Could you copy out, word for word, everything from the line containing "Task: Click the agent" down to the end of the records, leaving out any pictures?

__EXTRACTED ENTRIES__
++++++++++++++++++++
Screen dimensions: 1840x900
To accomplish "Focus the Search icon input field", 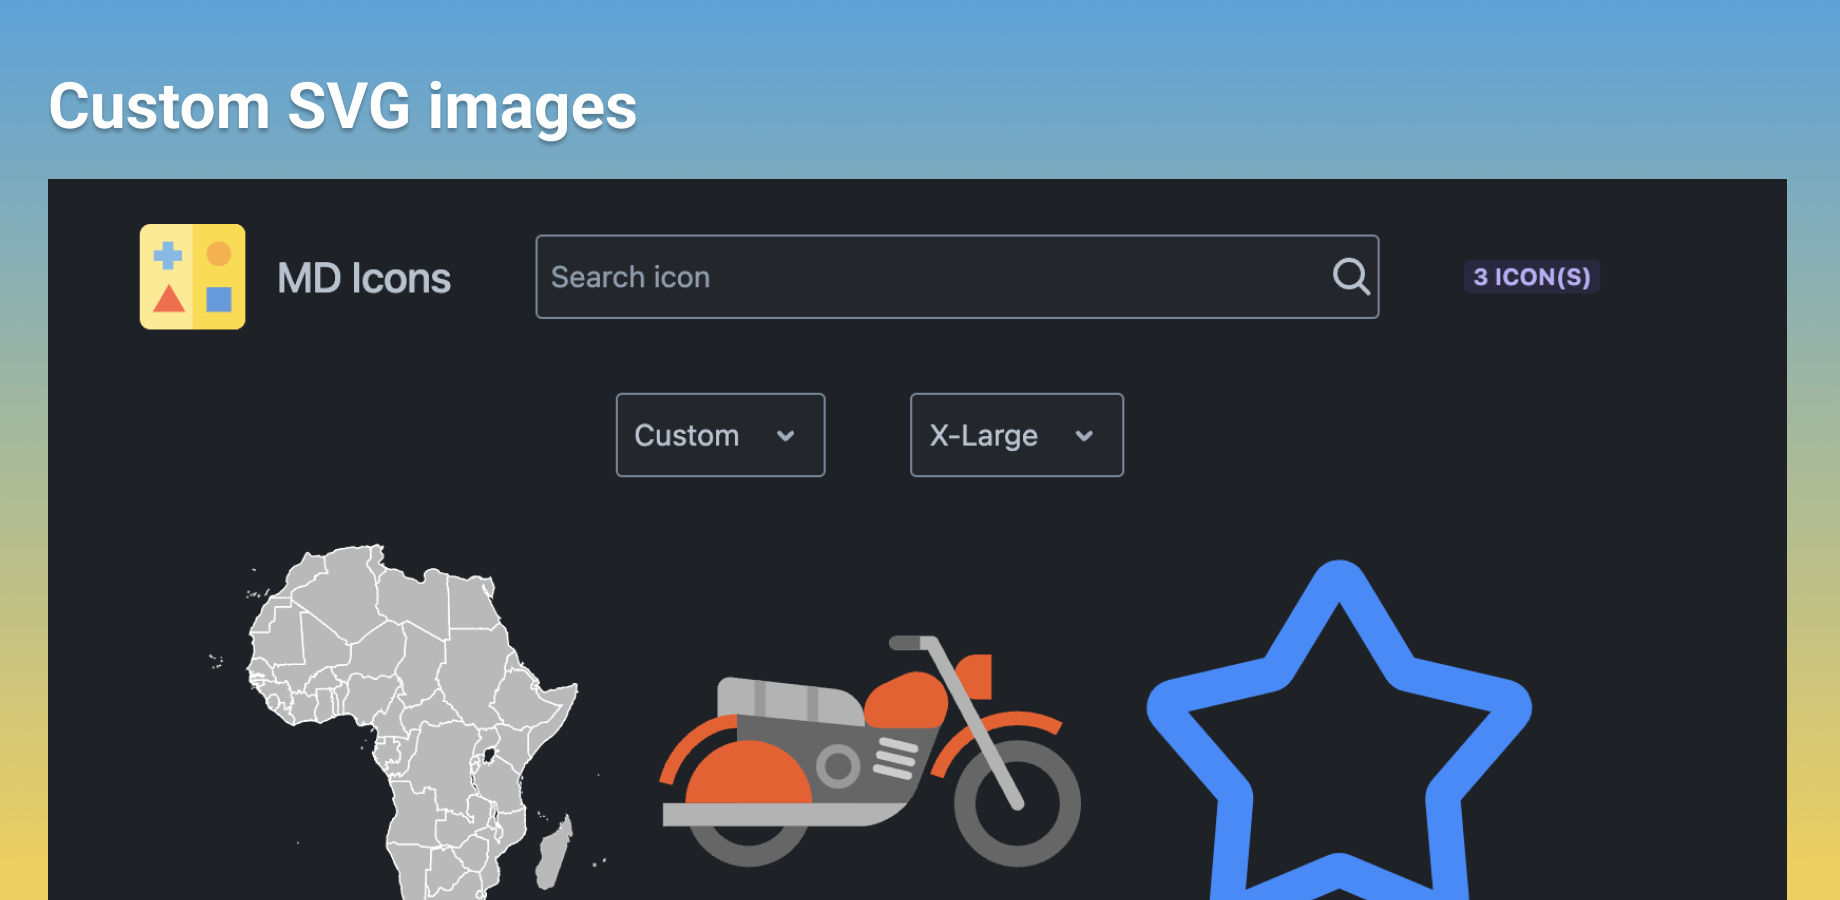I will [x=930, y=277].
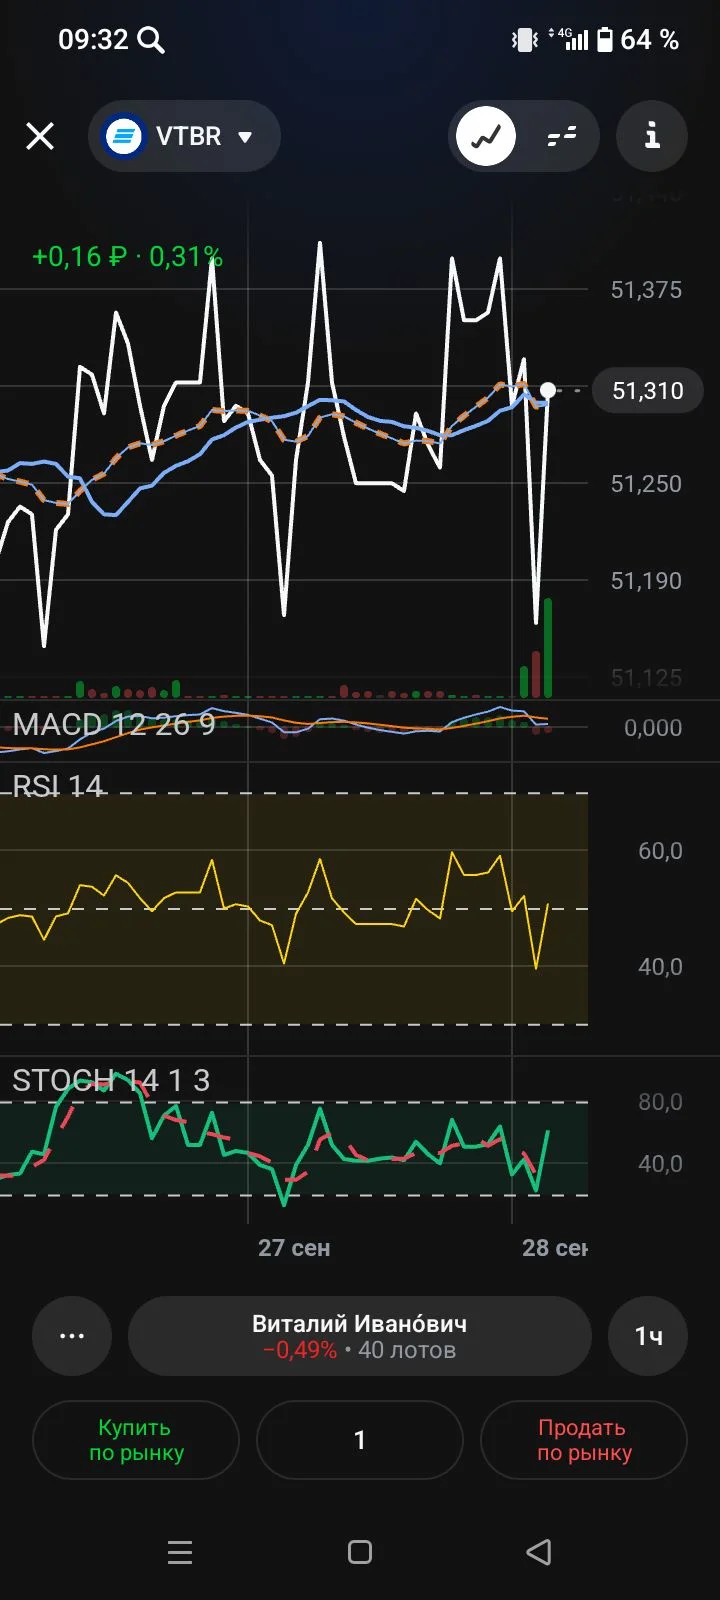This screenshot has width=720, height=1600.
Task: Open Android recent apps navigation icon
Action: pyautogui.click(x=180, y=1552)
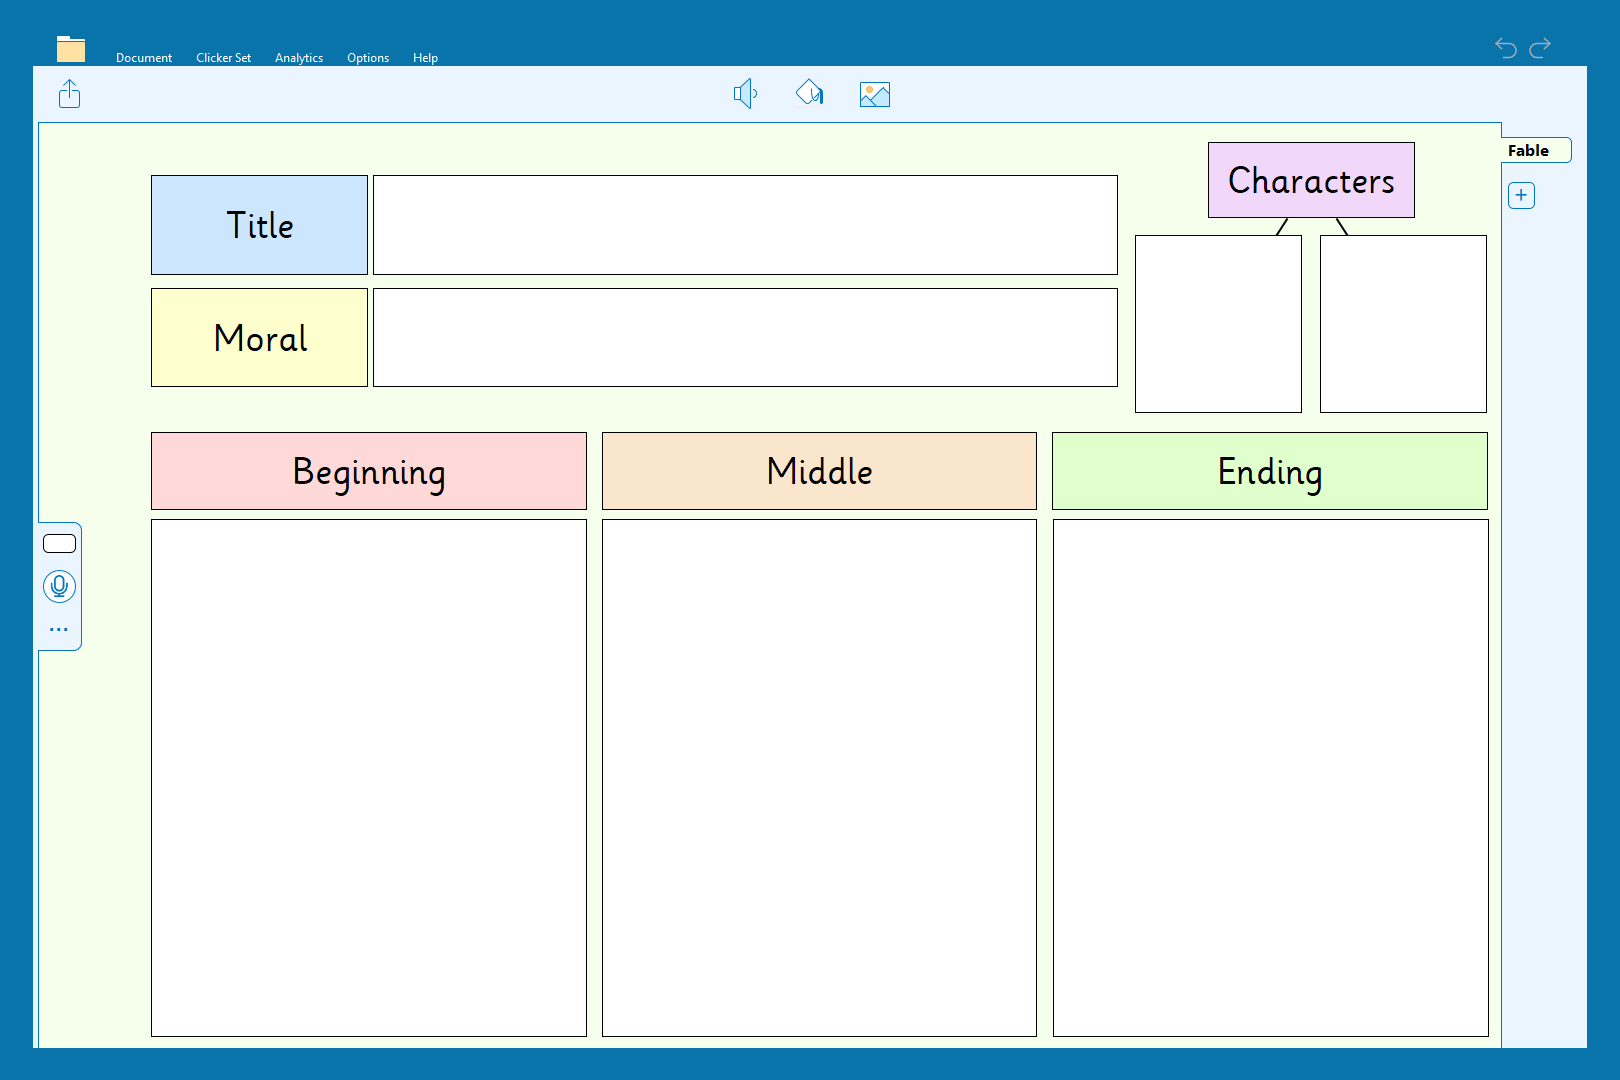
Task: Click the undo arrow
Action: click(x=1505, y=47)
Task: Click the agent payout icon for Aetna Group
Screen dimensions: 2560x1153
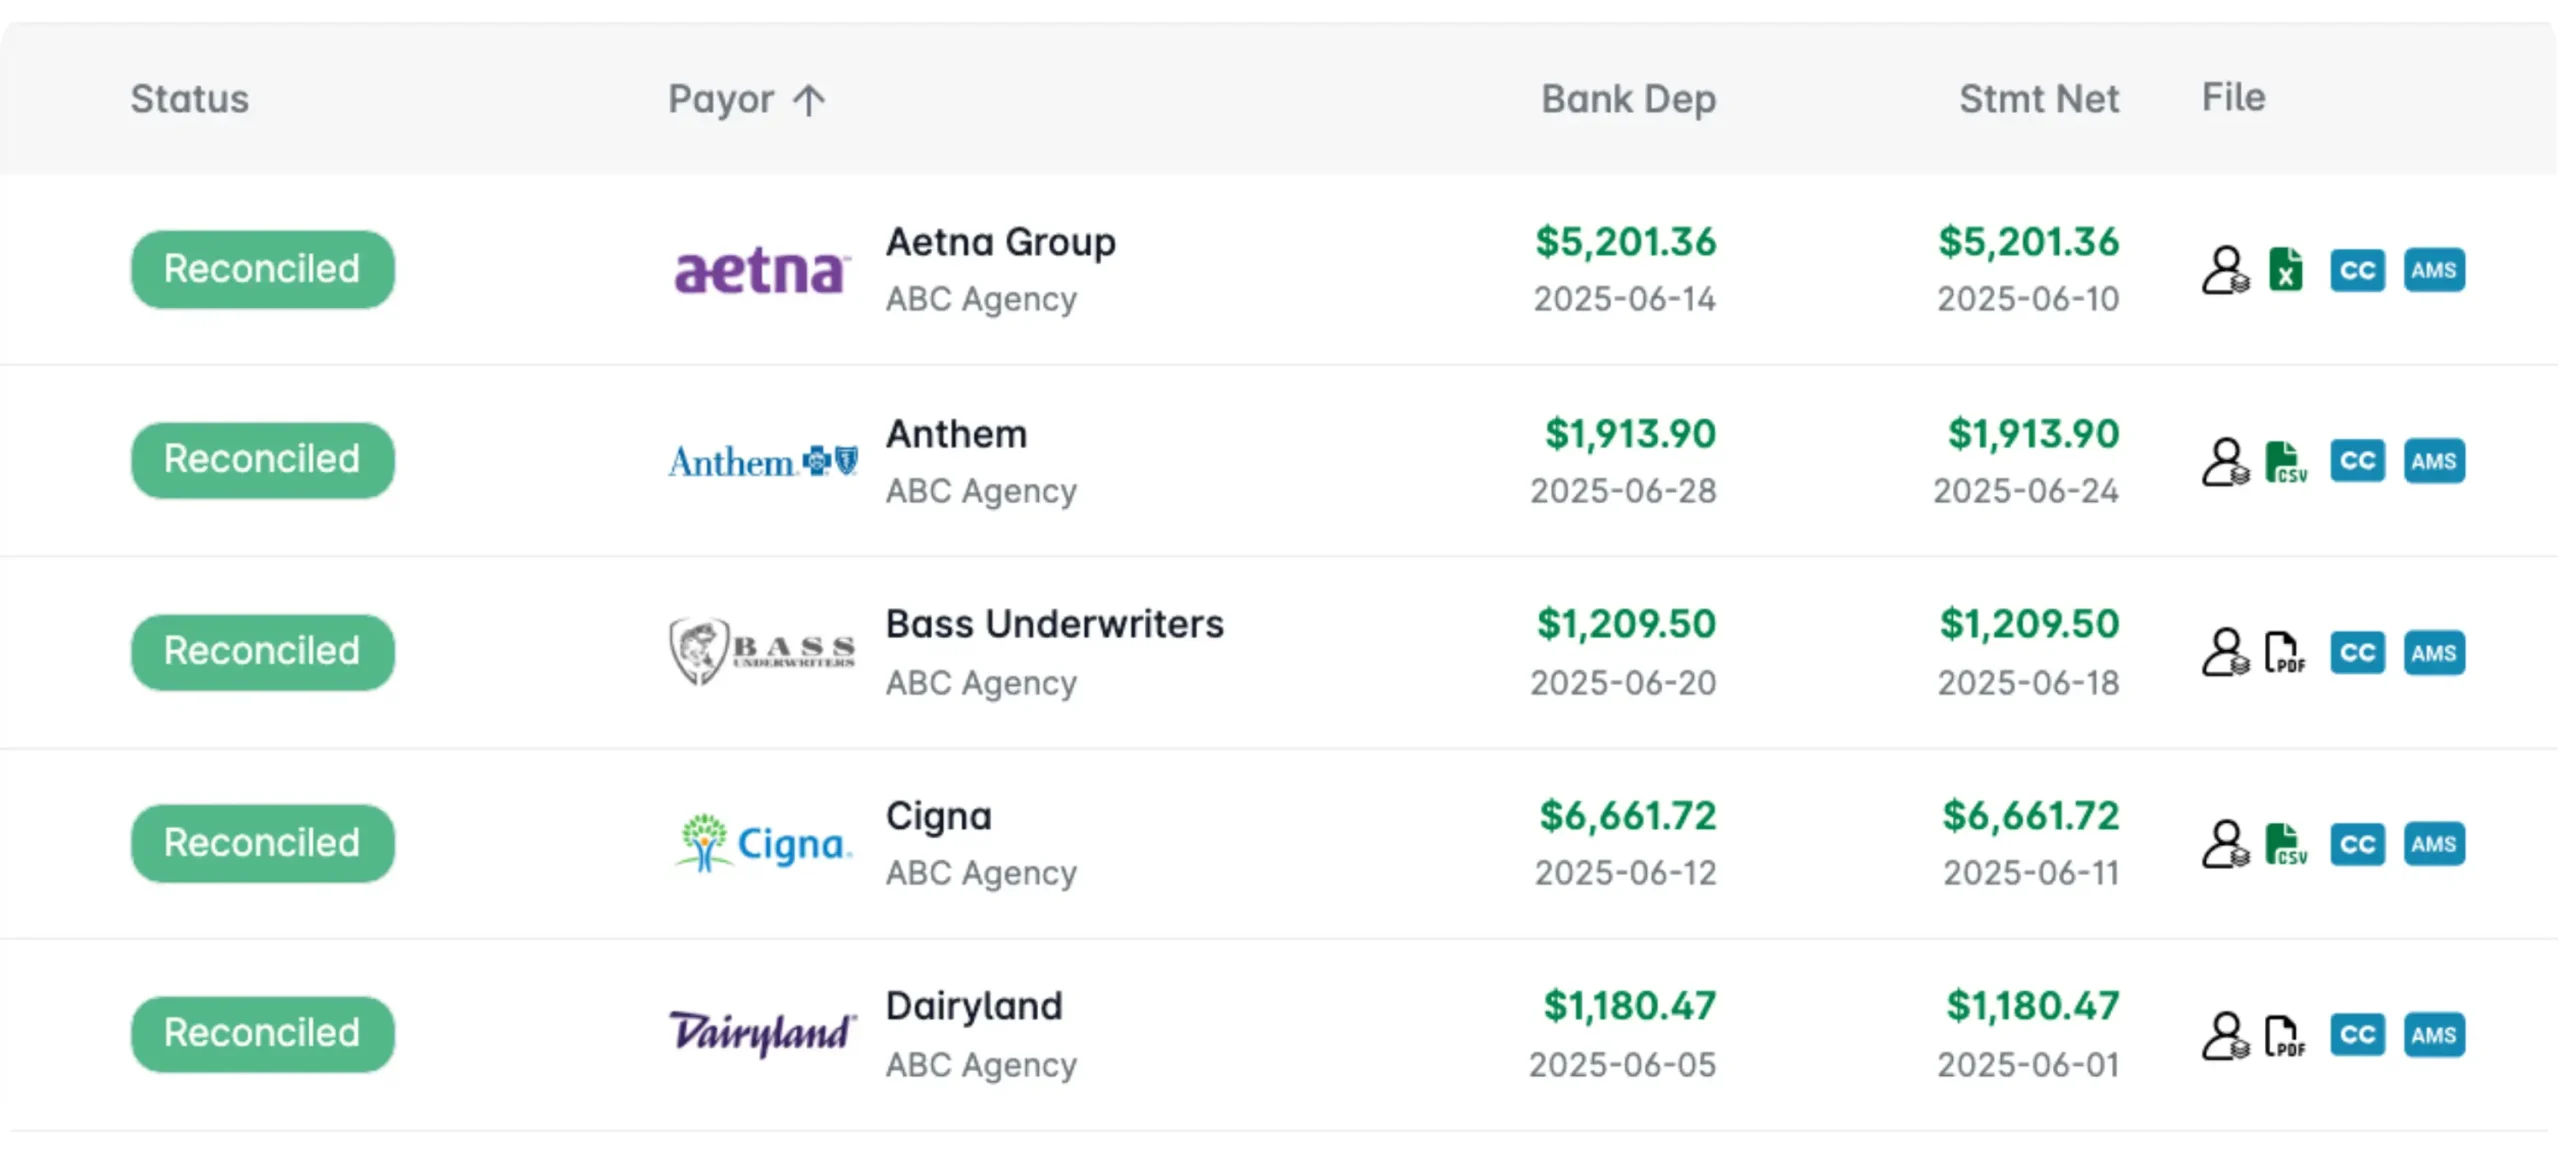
++++++++++++++++++++
__ANSWER BELOW__
Task: Click the agent payout icon for Aetna Group
Screen dimensions: 2560x1153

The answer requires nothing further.